The current issue of Nova Religio (October), a journal of new religious movements, includes several articles that wrestle with finding the right category to describe groups like Osama bin Laden’s Al Qa’ida. Although the articles raise more questions than answers, there seems to be a division between those who deny that sects and denominations have a place in Islam which depends on the ideal of unity and those who see groups like Al Qa’ida, and Hamas as possibly following in the classic pattern of sects and moderating their positions over time.
For more information on this issue, write: Nova Religio, University of California Press, Journals Div., 2000 Center St.., Berkeley, CA 94704.

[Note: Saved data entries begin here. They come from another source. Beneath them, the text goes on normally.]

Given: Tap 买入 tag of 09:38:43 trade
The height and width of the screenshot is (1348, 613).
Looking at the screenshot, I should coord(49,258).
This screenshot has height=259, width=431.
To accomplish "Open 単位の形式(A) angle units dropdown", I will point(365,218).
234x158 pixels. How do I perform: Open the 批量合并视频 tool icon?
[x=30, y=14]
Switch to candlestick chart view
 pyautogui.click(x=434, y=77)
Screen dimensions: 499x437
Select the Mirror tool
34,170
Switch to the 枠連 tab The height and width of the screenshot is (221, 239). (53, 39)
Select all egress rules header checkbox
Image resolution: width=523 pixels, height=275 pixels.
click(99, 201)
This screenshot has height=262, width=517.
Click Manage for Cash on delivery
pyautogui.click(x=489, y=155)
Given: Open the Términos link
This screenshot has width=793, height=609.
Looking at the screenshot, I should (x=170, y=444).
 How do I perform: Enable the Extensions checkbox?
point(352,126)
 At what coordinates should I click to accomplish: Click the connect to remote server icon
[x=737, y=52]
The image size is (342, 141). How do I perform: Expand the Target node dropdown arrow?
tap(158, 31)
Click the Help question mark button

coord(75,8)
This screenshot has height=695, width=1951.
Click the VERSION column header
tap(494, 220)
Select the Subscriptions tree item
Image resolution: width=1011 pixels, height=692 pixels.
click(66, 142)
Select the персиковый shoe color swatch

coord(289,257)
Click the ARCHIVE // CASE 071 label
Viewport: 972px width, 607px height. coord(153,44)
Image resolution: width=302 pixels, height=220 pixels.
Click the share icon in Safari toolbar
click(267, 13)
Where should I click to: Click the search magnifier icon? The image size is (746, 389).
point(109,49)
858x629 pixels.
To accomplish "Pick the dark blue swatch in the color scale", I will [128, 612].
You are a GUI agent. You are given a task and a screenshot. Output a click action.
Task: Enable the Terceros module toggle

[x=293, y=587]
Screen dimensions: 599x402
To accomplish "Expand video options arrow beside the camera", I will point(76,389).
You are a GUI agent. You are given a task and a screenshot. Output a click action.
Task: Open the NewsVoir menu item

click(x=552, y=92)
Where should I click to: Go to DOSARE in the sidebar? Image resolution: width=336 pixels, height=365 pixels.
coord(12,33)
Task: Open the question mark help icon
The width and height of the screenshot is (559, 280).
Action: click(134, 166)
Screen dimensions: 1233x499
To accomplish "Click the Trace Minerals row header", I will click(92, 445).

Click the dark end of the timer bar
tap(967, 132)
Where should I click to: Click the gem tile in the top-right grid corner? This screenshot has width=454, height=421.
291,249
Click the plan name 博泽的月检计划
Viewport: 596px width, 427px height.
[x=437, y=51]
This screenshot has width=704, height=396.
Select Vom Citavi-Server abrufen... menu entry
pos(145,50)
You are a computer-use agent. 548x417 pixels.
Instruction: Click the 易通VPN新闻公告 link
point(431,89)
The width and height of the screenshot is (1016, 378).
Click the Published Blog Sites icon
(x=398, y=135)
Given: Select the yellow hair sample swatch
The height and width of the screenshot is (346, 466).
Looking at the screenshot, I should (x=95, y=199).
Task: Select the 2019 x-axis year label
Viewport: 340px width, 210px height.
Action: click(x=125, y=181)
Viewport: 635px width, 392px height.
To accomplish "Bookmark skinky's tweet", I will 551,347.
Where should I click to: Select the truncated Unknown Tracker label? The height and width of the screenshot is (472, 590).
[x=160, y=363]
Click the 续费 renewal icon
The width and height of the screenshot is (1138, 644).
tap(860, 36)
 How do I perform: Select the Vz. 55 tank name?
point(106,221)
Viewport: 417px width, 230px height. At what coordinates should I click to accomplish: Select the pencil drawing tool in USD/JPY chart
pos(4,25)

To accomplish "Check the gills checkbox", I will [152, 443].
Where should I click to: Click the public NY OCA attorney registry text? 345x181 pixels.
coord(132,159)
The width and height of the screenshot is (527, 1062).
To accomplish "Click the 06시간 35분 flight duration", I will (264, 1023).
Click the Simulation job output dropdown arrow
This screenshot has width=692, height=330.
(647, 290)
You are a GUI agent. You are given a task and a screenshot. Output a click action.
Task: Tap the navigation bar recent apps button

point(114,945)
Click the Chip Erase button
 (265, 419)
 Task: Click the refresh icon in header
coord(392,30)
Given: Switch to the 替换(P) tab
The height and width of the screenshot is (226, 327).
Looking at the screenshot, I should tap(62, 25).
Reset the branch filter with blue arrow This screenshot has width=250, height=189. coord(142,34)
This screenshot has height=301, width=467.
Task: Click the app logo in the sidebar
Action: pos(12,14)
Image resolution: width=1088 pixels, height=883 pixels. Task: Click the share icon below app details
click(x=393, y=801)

02: A good part of the January/February issue of the sociological journalSociety is devoted to faith-based social service, bringing recent research to bear on how these ministries will function under Charitable Choice and other attempts to fund them through government sources.
Stephen Monsma compares largely government funded secular groups and privatey funded religious social service programs. Both models present dilemmas that Monsma hope charitable choice may bridge: The secular model is less likely to be independent but more influential in the community, while religious groups are more independent though with a far more limited scope.
In another article, Amy Sherman reviews most of the recent research and concludes that faith-based organizations are effective and are growing throughout the nation, though the ideological debate and divisions on this issue in Washington are increasingly removed from this reality. The issue also includes a thorough overview of faith-based groups and how even government funding of some of their activities is nothing new in American religious history.